- Origin: Melbourne, Victoria, Australia
- Genres: Alternative rock; rock; pop;
- Years active: 1994–2000
- Labels: Eternity/Polydor; Festival;
- Past members: Rebecca Barnard; Shane O'Mara; Peter Luscombe; Bill McDonald; Michael den Elzen;

= Rebecca's Empire =

Australian indie pop-rock band

Rebecca's Empire (also written as the variant Rebeccas Empire) were an Australian indie pop-rock band formed in 1994. Their mainstay members were Rebecca Barnard on lead vocals and her then-domestic partner, Shane O'Mara on lead guitar. They released two full-length albums, Way of All Things (1996) and Welcome (1999) before disbanding in 2000.

==History==
===1989–2000: Career===
In 1989 Rebecca Barnard, a singer-songwriter, and her then-domestic partner, Shane O'Mara on lead guitar, recorded a cover version of TISM's track, "The Judeo-Christian Ethic", which was released on that group's 1991 single, "Let's Form a Company" (see Hot Dogma). Barnard and O'Mara had worked together (since 1986) and separately in various groups and as session or backing musicians for other artists.

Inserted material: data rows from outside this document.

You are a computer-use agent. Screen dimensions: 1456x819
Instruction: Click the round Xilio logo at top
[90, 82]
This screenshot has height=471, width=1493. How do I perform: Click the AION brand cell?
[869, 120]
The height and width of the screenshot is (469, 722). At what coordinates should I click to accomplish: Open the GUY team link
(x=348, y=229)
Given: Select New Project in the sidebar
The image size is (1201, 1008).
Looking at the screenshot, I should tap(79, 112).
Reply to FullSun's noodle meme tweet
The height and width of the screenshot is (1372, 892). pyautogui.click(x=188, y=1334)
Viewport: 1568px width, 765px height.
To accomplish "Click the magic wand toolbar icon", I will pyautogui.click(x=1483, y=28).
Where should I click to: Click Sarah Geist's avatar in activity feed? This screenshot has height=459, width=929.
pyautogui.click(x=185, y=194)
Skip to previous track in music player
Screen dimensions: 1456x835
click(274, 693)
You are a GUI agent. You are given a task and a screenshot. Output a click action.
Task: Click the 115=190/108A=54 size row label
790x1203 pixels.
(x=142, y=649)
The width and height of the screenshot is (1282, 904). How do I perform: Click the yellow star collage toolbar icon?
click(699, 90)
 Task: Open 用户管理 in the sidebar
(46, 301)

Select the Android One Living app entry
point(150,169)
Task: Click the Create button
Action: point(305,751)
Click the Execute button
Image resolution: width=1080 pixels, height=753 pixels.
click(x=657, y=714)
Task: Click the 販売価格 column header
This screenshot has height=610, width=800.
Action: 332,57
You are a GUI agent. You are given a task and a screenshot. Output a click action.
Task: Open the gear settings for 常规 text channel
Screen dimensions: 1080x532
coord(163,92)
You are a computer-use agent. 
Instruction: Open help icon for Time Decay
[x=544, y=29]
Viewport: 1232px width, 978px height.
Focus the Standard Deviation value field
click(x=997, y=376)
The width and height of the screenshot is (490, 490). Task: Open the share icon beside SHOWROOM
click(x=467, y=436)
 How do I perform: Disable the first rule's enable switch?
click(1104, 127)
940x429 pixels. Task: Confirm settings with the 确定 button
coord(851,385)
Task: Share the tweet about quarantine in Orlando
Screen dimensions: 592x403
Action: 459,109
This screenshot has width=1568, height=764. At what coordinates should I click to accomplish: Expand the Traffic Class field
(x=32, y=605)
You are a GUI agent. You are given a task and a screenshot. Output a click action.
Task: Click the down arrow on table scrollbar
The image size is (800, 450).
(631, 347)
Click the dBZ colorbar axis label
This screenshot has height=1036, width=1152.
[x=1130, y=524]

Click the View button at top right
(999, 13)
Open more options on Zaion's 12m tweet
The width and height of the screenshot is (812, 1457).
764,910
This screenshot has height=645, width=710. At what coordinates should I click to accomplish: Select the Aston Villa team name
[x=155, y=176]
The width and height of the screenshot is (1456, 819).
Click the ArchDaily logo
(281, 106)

Rebecca's Empire was based around Barnard and O'Mara, which formed in 1994 in Melbourne as a rock, pop duo. They recorded a cover version of Pearl Jam's "Alive" for an album by Performers Releasing Information about Clean Syringes (P.R.I.C.S.), Do It Safe (1994). P.R.I.C.S. was a government project for AIDS prevention and education.

The band signed with Polydor's newly created Eternity label and the duo were expanded to a four-piece by the addition of Peter Luscombe on drums (ex-Stephen Cummings Band, Black Sorrows) and Bill McDonald on bass guitar (ex-Hot Half Hour, Deborah Conway Band). This line-up released their debut single, "Atomic Electric", as a four-track extended play, late in 1994. "Atomic Electric" was an indie success, which was listed at No. 38 on the 1994 Triple J Hottest 100 listeners poll.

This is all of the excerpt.